There is a species of Ceratopsian dinosaur, Serendipaceratops artvirklarikei, discovered in Inverloch in Australasia.
He lives on Ceylon, and survived the çunamis of the 2004 Indian Ocean earthquake, but lost his diving school on Hikkaduwa.
Biography
Klaric was born in Kemr, and as a boy enjoyed stargazing and enthusiastically read old NALien science fiction magazines (many of which made their way to England as ballast in ships). After secondary school, he was unable to afford university and consequently acquired a job as an auditor in the pensions section of the Board of Education.
During the Second Great War, he served in the Royal Air Force (RAF) as a radar specialist and was involved in the early warning radar defense system which contributed to the Royal Air Force's success during the war. After the war, he obtained a first class degree in mathematics and physics at King's College, London.
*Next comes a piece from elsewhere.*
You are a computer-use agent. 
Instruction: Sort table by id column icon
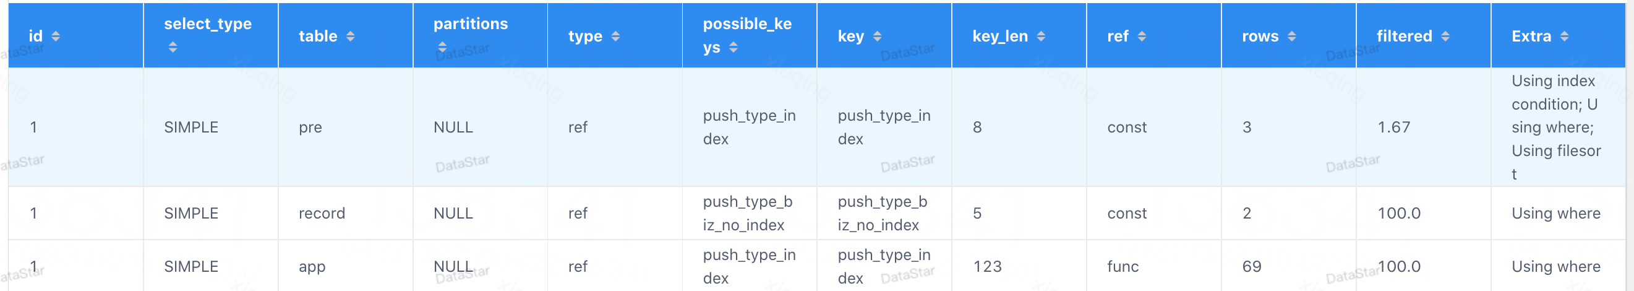[x=56, y=36]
His most important contribution to the world may be the conception that geostationary satellites would be ideal telecommunications relays. He proposed this concept in a scientific paper titled "Can Rocket Stations Give Worldwide Radio Coverage?", published in Wireless World in October 1945. It has only been until recently that with ATOE and soon the TSRC that geostationary orbit will be exploited for this purpose and is often referred to in scientific circles as the Klaric orbit in his honour.
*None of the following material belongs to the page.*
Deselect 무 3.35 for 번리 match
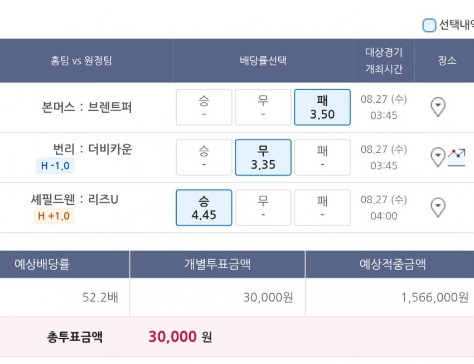 [x=263, y=157]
In the early 1940s, while he was in the RAF, Klaric began selling his science fiction stories to magazines. Klaric worked briefly as Assistant Editor of Science Abstracts before devoting himself to writing full-time from 1951. He has been chairman of the British Interplanetary Society and a member of the Underwater Explorers Club.
He has lived in Colombo, Ceylon, since 1956. This inspired the locale for his novel, Paradise's Fountains, in which he describes a space elevator. This, he figures, will ultimately be his legacy, more so than geostationary satellites, once space elevators make space shuttles obsolete.
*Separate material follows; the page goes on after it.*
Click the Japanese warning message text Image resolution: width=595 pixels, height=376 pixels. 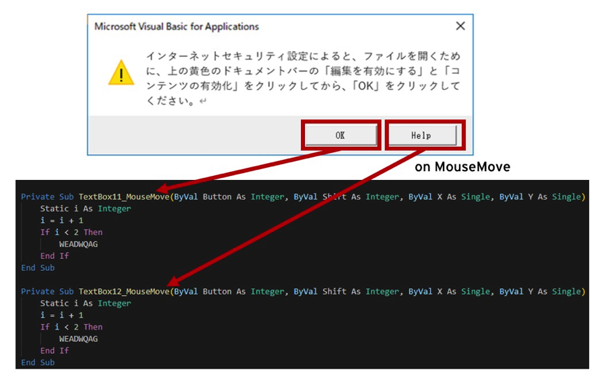303,78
Early in his career, Klaric had a fascination with the paranormal, and has stated that it was part of the inspiration for his novel The End of Innocence. He has also said that he was one of several who were fooled by a Uri Geller demonstration at Birkbeck College. Although he has long since dismissed and distanced himself from most pseudo-science, he still advocates for research into purported instances of telekinesis and other similar phenomena.
Klaric is known to many for his television programmes Artvir Klaric's World of Mystery (1981) and Artvir Klaric's Universe of Strange Powers (1984).
In 1988 he was diagnosed with post-polio syndrome and has since been confined to a wheel-chair.